Beim Versuch, den Pichlweg der Dachstein-Südwand zu durchklettern, wurde Samstagabend ein ungarischer Bergsteiger von einem Stein getroffen. Kurz darauf stürzte er bei Abenddämmerung und sich nähernder Gewitterfront auch noch ab.
Viel zu spät machten sich zwei Bergsteiger aus Ungarn (43, 51) am Samstag auf, um den sogenannten Pichlweg durch den östlichen Teil der Dachstein-Südwand zu durchklettern. Bei der Hälfte der Route verirrten sie sich auch noch. Dem nicht genug wurde der 43-jährige Vorsteiger gegen 20 Uhr von einem herabfallenden Stein am Kopf getroffen, wodurch er eine Gehirnerschütterung erlitt. Trotz Schwindelzustands versuchte er weiterzuklettern!

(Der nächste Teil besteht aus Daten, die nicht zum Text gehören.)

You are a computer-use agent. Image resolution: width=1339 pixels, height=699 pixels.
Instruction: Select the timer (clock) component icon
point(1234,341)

Spektakuläre Bergung zu später Stunde
Er schaffte es aber nicht mehr, die Schwierigkeit des Felsens zu bewältigen, rutschte aus und stürzte. Dadurch verletzte sich der Ungar zusätzlich am Sprunggelenk. An ein Weiterklettern war nun endgültig nicht mehr zu denken, außerdem schritt die Zeit zügig voran. Daher setzte das Duo einen Notruf ab.

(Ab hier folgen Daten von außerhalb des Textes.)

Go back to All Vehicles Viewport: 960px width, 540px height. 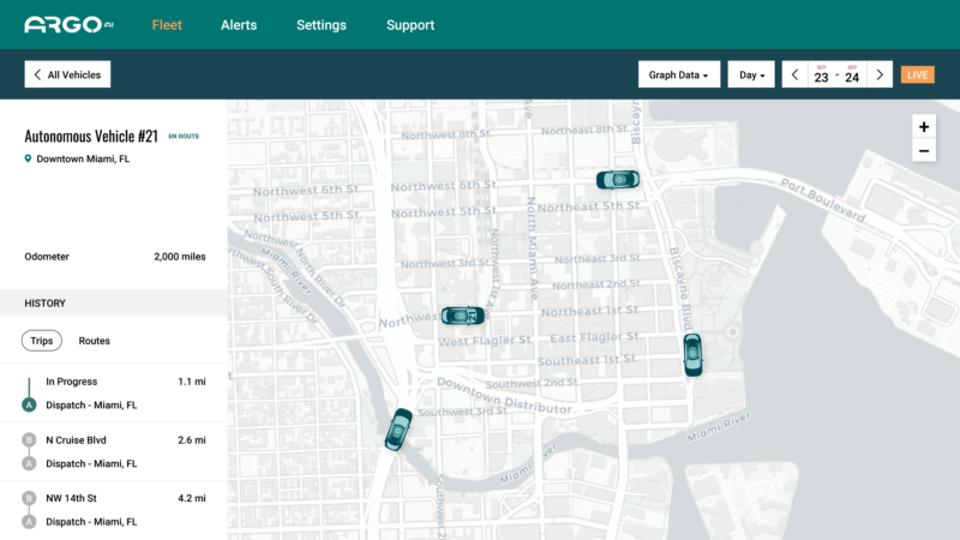coord(67,75)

Die Bergung fand per 90-Meter-Tau statt. Wir standen ziemlich unter Zeitdruck, da es bereits dämmerte und sich obendrein eine Gewitterfront näherte.
C 14-Flugretter Albert Prugger
Die Bergrettung Ramsau, ein Alpinpolizist und die Crew des Rettungshubschraubers C 14 rückten zum Einsatz aus. „Die Bergung fand per 90-Meter-Tau statt. Wir standen ziemlich unter Zeitdruck, da es bereits dämmerte und sich obendrein eine Gewitterfront näherte“, sagt Flugretter Albert Prugger im Gespräch mit der „Krone“. Schlussendlich wurde der Verletzte zum Schladminger Krankenhaus geflogen, sein Kamerad sicher ins Tal gebracht.